DP: Feminists who ignore what Islam says. . .

Woops! Pipes forgot his handy-dandy suffix again!

. . . do so because that is tactically useful at the moment. Like in Iran in the 1970s, the Left and the Islamists worked together against the shah. . .

Whew! It’s tacked on again!


11 comments:

Anonymous said...

[...] Robert Spencer introduces Pipes as a Jihad Watch “friend”.

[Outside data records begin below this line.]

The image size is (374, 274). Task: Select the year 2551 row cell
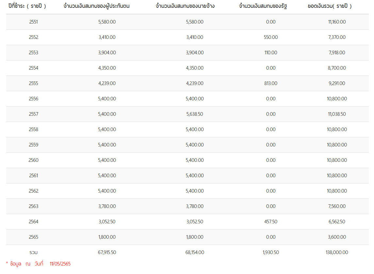coord(33,22)
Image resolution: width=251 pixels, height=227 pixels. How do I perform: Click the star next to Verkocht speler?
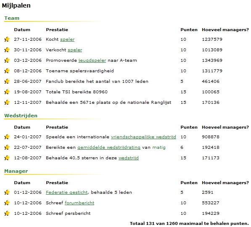pos(7,50)
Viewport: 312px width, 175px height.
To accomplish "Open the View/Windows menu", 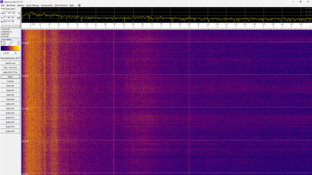I will click(61, 5).
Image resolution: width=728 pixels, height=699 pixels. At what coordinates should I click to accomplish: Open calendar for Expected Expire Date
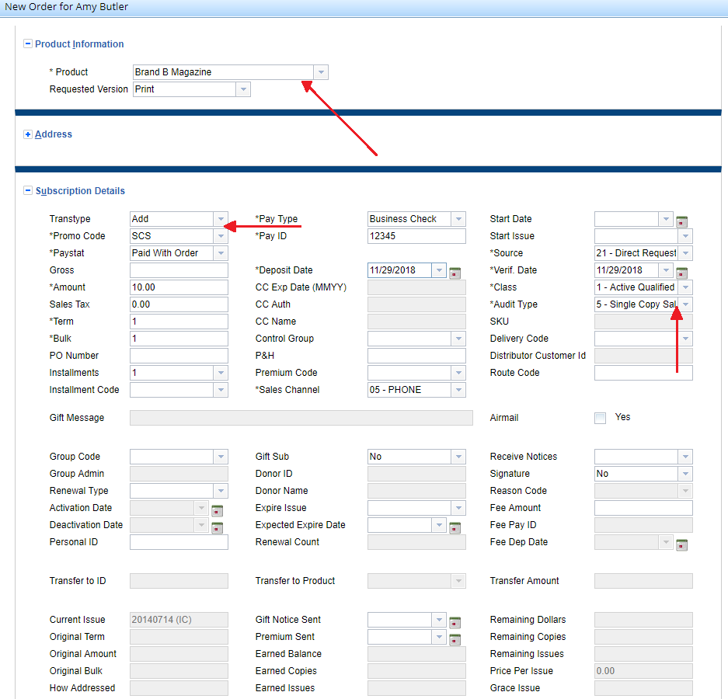(x=455, y=527)
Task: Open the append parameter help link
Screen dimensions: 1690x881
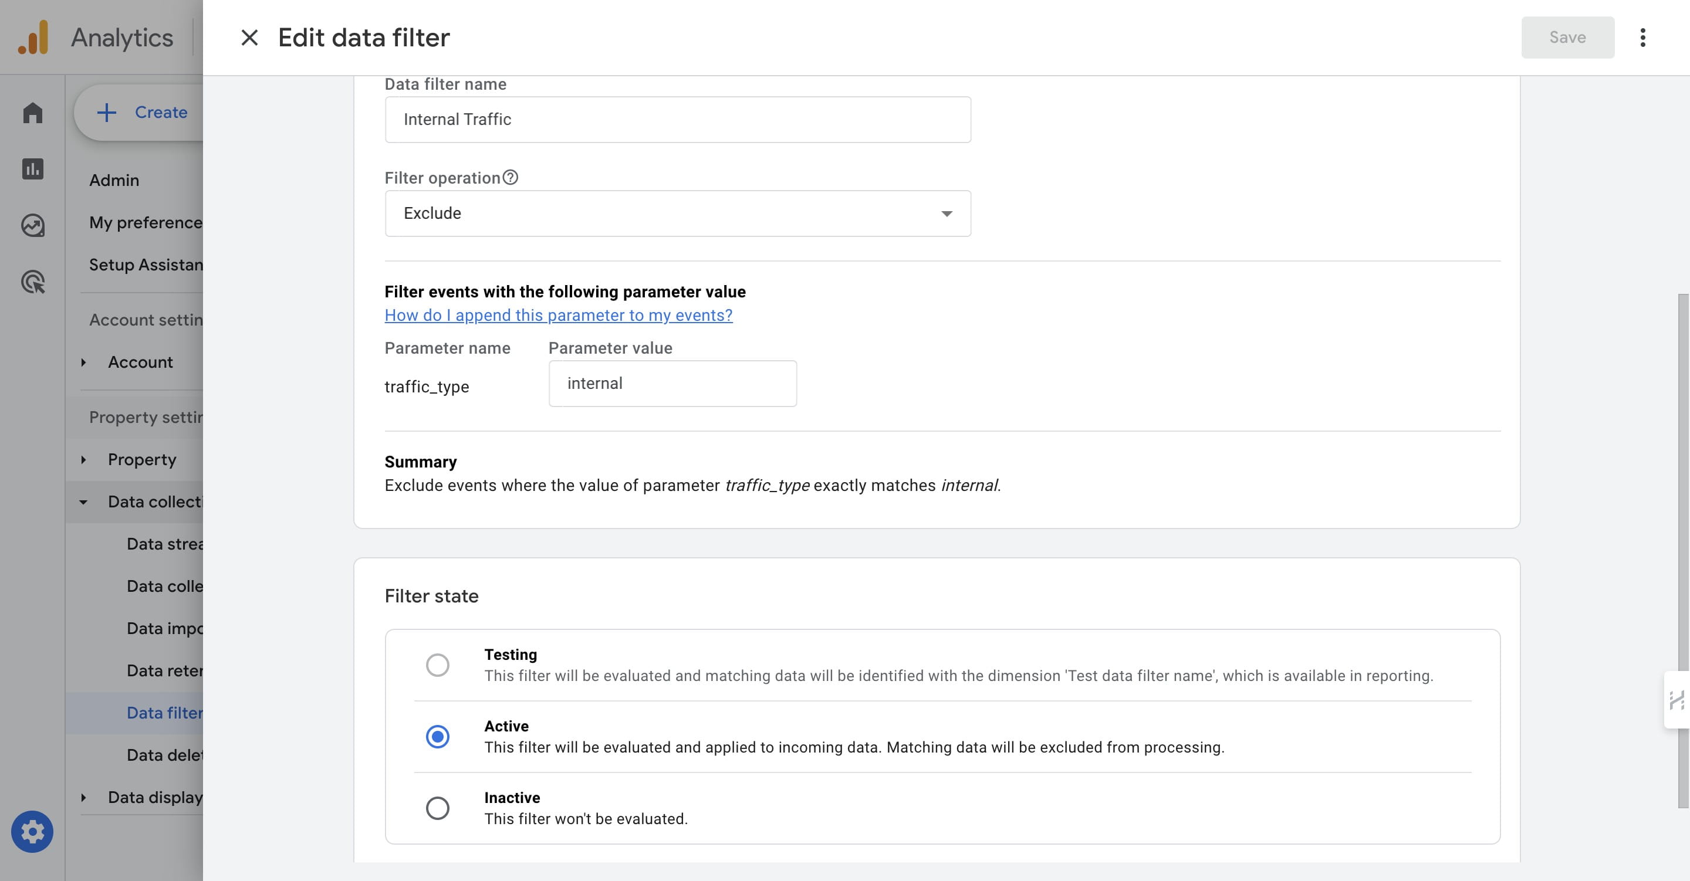Action: pos(558,315)
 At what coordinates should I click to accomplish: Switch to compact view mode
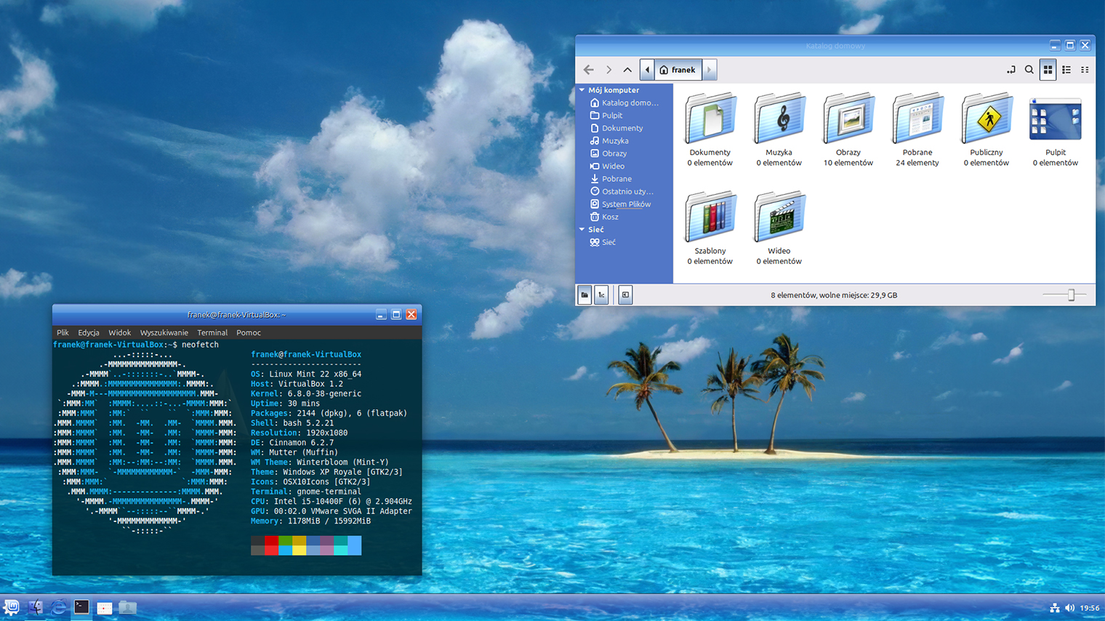pos(1085,70)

Spencer calling Pipes a "friend" is one thing, I think the following Spencer quote from the Jihad Watch article Hirsi Ali: "The problem is not going to go away. Confront it, or it's only going to get bigger." is more worrying:

Of course it's true, as I have noted many times: there are moderate Muslims, but there is no moderate Islam. Every school of jurisprudence and sect that Muslims consider orthodox teaches that it is part of the responsibility of Muslims to subjugate non-Muslims under the rule of Islamic law. Consequently, Daniel Pipes's formulation [that radical Islam is the problem, but moderate Islam is the solution] is valid only when it is understood that the moderate Islam that is the solution has to be invented -- it is not a traditional form of Islam. I have spoken at conferences where Dr. Pipes was also speaking on several occasions, and have heard his answers when asked about exactly this point -- and he has said essentially the same thing. He has also written at his website: "Robert Spencer and I have discussed the perceived differences in our view of Islam. He and I concluded that, although we have different emphases - he deals more with scriptures, I more with history - we have no disagreements." (Emphases are mine.)

Nobody said...

There could be a fifth and a sixth. The key here is not the approach which changes every few decades, but rather the deep belief among Muslims that Israel is an illegitimate state because it is in a territory that for over a millenium was controlled by Muslims.

Oops, here too, forgot to substitute 'Muslims' with 'Islamists'.

Funny how all the non-'Islamists' had other reasons to confront the Israelis (note: not the Jews, as per Pipes) - pan Syrian, pan Arab, Pali, what have you...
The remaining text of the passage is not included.